# Network Shares Over Internet



## mlapaglia (Jan 12, 2007)

Not sure if this is the right forum or not, but here it goes.

Last night i discovered something, i'm not sure why it's working, but it does..

I have a network setup in my dorm. I have a server computer, basically it looks like this


SERVER ----> Internet (straight to it, no firewall, anything)
|
-----> LAN (static IP address setup) ---> Printer, Laptops, etc


The server has two NIC cards, one that connects to the internet, one that connects to the LAN, now ICS is enabled, the LAN cannot see the internet.

Ok, if i connect my laptop to the LAN, and map a network drive to the server, then disconnect from the network entirely, go to a different building, completely different ip address as the server's external, and go to my computer, i can type in "\\xxx.xxx.xxx.xxx" hit enter, and all of the network shares from the server show up.. I'm in Ohio, and i've gone back to Indiana and connected in this fashion...

I can also print to the printer from anywhere using the external ip address of the server.

should this be able to happen? I have also found that if you have not mapped a network drive from the LAN (internal static IP assignment) you cannot accomplish this..

Thanks for your help, i hope the picture assists


----------



## johnwill (Sep 26, 2002)

Well, I sure hope you're considering a firewall! :grin: You're just asking for an invader, I'm surprised the system is still running!


----------



## mlapaglia (Jan 12, 2007)

sorry, i meant to say i have a software one, not a hardware one. but anyone know if this is suppose to be happening or not?:4-dontkno


----------



## johnwill (Sep 26, 2002)

No, clearly you don't have the firewall configured correctly.


----------
•••••
**What you have to do:** Rewrite the forum thread on network shares over the internet, starting with "should this be" and going on through "is still running!", and swap each "network drive" for "shared folder".
•••••
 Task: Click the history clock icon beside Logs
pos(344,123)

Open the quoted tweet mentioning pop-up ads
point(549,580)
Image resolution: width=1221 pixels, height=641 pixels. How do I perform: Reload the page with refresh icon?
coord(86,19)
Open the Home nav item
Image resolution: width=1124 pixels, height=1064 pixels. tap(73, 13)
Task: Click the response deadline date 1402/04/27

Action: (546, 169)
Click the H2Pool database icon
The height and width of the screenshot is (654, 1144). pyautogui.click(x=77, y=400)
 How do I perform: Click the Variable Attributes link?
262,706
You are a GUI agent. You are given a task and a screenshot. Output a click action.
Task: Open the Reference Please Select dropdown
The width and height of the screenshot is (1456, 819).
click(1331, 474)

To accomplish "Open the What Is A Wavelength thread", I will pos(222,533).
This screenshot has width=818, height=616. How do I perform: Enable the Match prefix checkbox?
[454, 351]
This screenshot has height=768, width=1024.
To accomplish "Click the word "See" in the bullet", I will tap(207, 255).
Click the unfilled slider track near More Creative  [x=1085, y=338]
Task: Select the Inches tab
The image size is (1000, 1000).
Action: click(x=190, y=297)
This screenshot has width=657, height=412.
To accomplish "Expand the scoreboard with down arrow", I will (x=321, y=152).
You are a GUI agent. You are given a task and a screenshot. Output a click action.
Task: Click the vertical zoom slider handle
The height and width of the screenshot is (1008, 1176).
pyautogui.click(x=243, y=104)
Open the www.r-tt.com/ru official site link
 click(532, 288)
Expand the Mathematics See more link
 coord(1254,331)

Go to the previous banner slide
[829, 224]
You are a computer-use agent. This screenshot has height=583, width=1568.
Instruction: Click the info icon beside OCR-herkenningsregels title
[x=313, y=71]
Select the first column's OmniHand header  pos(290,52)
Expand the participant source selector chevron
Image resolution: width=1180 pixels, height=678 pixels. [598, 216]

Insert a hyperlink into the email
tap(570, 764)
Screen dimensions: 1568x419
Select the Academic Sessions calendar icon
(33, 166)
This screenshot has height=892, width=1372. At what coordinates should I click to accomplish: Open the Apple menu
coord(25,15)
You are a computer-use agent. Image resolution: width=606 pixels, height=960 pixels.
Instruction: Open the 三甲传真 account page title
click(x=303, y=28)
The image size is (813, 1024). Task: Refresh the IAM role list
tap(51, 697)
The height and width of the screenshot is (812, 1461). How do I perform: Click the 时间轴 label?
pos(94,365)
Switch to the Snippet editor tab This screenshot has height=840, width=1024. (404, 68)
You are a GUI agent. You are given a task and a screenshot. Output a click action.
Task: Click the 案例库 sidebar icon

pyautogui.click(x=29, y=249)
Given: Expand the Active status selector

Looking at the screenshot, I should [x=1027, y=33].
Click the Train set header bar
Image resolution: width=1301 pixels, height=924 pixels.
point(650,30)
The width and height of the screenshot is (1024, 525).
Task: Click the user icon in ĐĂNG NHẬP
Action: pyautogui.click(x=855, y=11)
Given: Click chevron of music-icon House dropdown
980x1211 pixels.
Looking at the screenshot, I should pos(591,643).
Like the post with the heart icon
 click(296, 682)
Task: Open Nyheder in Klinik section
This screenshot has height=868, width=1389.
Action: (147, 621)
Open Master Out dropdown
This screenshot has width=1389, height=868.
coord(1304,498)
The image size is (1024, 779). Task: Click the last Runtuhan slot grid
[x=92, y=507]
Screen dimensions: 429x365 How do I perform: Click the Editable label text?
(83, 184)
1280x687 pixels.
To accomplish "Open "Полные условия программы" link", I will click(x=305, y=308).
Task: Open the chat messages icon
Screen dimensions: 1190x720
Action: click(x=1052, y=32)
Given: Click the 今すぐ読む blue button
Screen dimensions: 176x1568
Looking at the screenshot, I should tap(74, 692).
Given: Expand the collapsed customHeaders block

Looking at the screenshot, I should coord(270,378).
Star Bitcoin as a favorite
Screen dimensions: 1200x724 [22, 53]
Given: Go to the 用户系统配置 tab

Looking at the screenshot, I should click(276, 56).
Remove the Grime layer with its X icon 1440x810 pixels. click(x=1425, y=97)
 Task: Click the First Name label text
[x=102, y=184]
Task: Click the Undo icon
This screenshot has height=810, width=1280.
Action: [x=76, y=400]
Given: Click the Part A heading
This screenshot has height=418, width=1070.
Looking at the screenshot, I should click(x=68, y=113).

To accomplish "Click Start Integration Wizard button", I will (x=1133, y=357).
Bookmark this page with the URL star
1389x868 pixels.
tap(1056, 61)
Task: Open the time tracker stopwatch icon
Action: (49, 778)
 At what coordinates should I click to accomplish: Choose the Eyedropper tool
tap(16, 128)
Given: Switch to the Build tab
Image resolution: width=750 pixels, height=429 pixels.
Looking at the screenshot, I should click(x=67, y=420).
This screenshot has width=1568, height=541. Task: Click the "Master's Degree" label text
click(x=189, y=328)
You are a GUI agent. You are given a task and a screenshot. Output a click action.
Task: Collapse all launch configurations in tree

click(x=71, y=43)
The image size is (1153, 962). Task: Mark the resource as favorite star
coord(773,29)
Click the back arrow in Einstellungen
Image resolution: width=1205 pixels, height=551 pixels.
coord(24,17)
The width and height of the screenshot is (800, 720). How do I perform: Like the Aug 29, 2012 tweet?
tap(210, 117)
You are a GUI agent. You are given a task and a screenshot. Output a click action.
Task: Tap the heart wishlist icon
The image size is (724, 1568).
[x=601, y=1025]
•••••
**Result of the task:**
should this be able to happen? I have also found that if you have not mapped a shared folder from the LAN (internal static IP assignment) you cannot accomplish this..

Thanks for your help, i hope the picture assists


----------



## johnwill (Sep 26, 2002)

Well, I sure hope you're considering a firewall! :grin: You're just asking for an invader, I'm surprised the system is still running!